The autopsy report also
listed cocaine and alcohol intoxication as "contributory conditions"
in the death of THOMAS CLINT TIPTON (10-13-71), of 10028 Colonnade
Drive in Tampa. The report stated that the six-foot, 270 lb. Tipton's
blood-alcohol level was .227 (Florida law presumes a person to be
intoxicated at .08). The Medical Examiner also determined Tipton
had used cocaine sometime that day.
The three Patrol Officers
involved in the April 5, 2006 arrest were found by a Clearwater
Police Department In-Custody Death Review Board to have acted in
compliance with all department Policies and Procedures during the
encounter with Tipton, and have returned to their policing assignments.
The Review Board heard
from investigators with the department's Criminal Investigations
Division and the Office of Professional Standards, who determined:
Tipton chartered a limousine
shortly after noon on April 5 to take about nine of his male co-workers
and him from Tampa to Clearwater Beach as part of a work-related,
post-seminar day at the beach.
They stopped along the
way to purchase beer, and spent most of the day and evening at a
Clearwater Beach gulf-front restaurant where Tipton used his credit
card to pay more than $625 for alcoholic beverages.

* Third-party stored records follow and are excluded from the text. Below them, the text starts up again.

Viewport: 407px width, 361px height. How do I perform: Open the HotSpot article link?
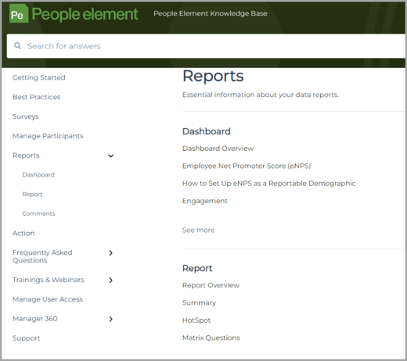196,320
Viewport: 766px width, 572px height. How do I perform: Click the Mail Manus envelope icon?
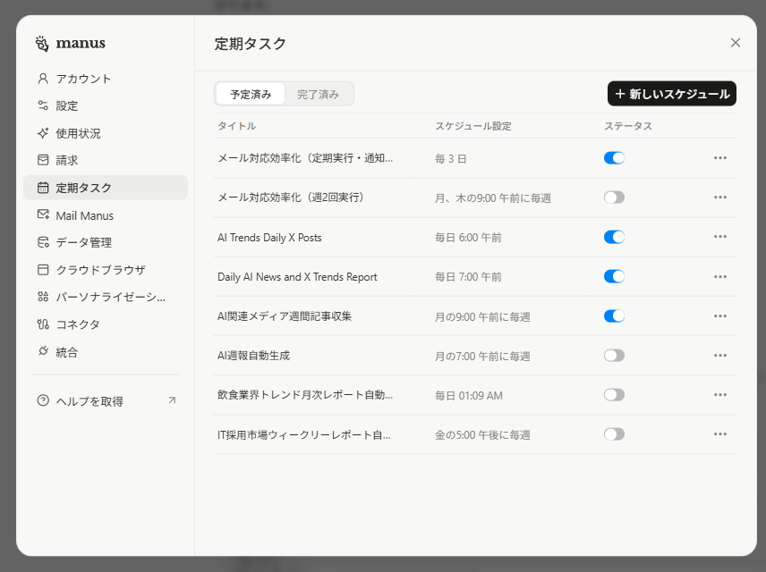tap(43, 215)
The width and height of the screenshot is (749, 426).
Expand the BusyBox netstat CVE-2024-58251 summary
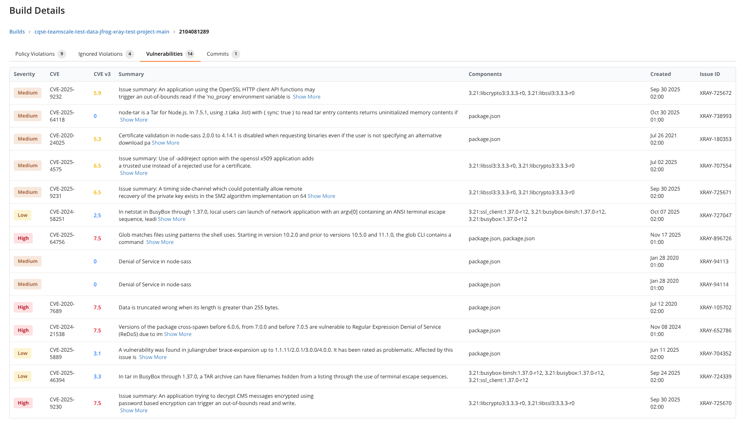click(172, 219)
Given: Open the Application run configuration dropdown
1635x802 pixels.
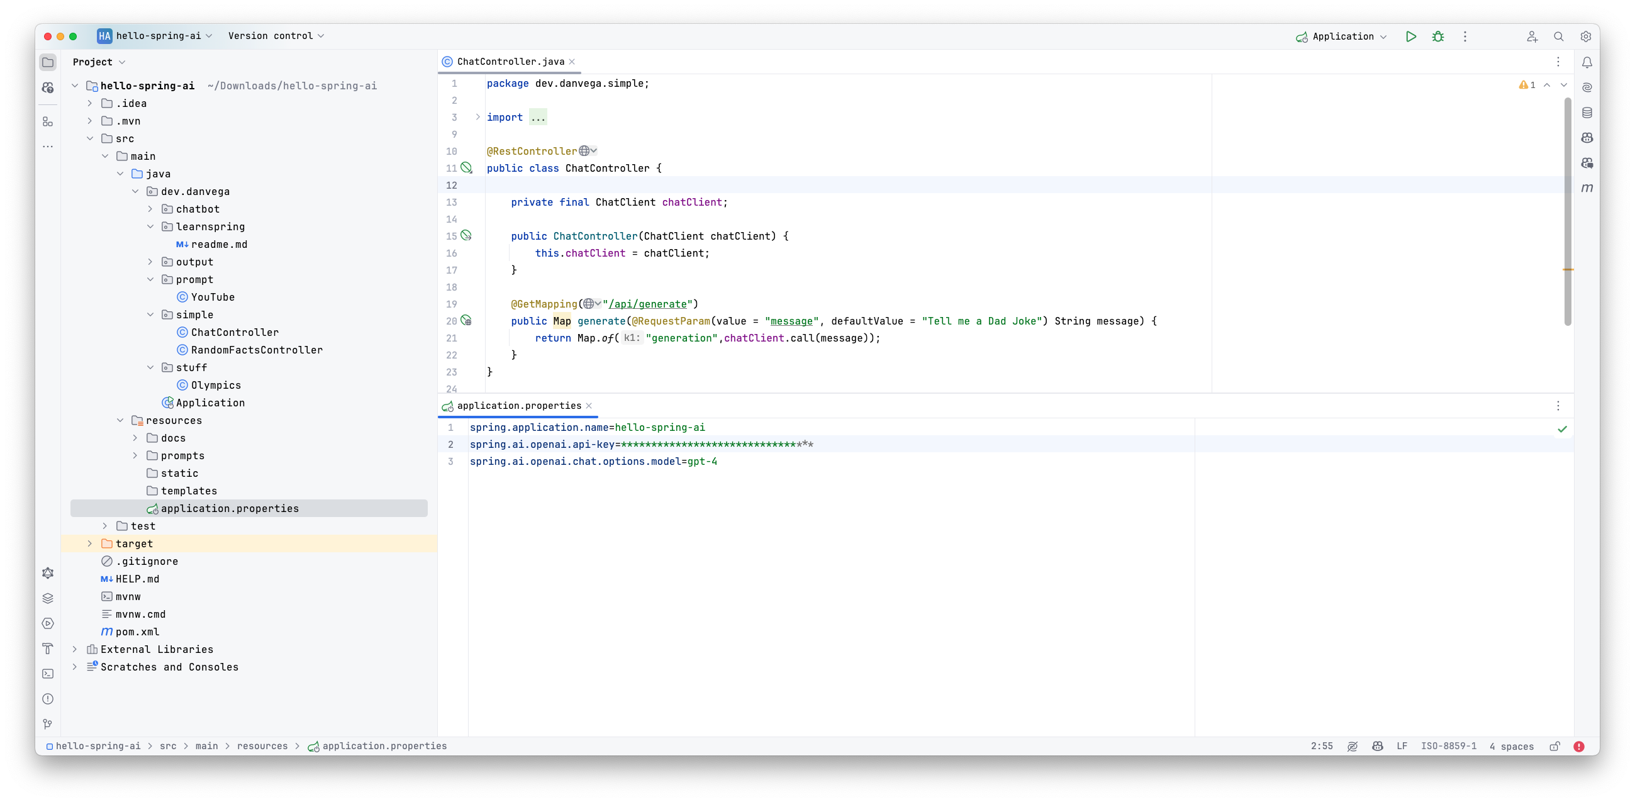Looking at the screenshot, I should (1341, 36).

The group of
men were supposed to leave in the limo at 7 p.m., but they missed
the appointment with the vehicle and its driver, staying at the
establishment until about 11 p.m.
The men, accompanied
by several out-of-state visitors they'd met in the restaurant, left
the restaurant walking eastward a block on Rockaway Street, and
then south on Mandalay Avenue, as they discussed various plans for
the rest of the night's activities.
According to interviews
with all those involved, Tipton - dressed in shorts, sandals, a
blue shirt and a hat - was last seen by them at the intersection
of Mandalay and Ambler Street, about two blocks walking distance
from the restaurant.
The next time Tipton
was seen, he was dressed only in his shorts, and was covered with
wounds - largely superficial.
Clearwater Police were
called to the Tropic Isle Motel at 23 Rockaway Street - two buildings
east of the restaurant where Tipton had spent the day - at 11:30
p.m. that Wednesday, after two occupants called to report a partially
dressed man acting violently, knocking over patio furniture and
breaking jalousie windows in the courtyard of the small lodging
establishment.
When Officers arrived,
they found Tipton bleeding from numerous wounds.
Tipton was initially
receptive to the Police Officers' questions and directions, providing
them his identification and sitting, as directed, in a chair. It
was at this time that one Officer determined by radio Tipton had
no outstanding warrants for his arrest, and even called for a taxi
cab to take Tipton home.
In addition to the Officers
who were dealing with Tipton, a number of independent civilian witnesses
told Investigators they heard the muscular man tell the Officers
he'd been a fight shortly before they arrived.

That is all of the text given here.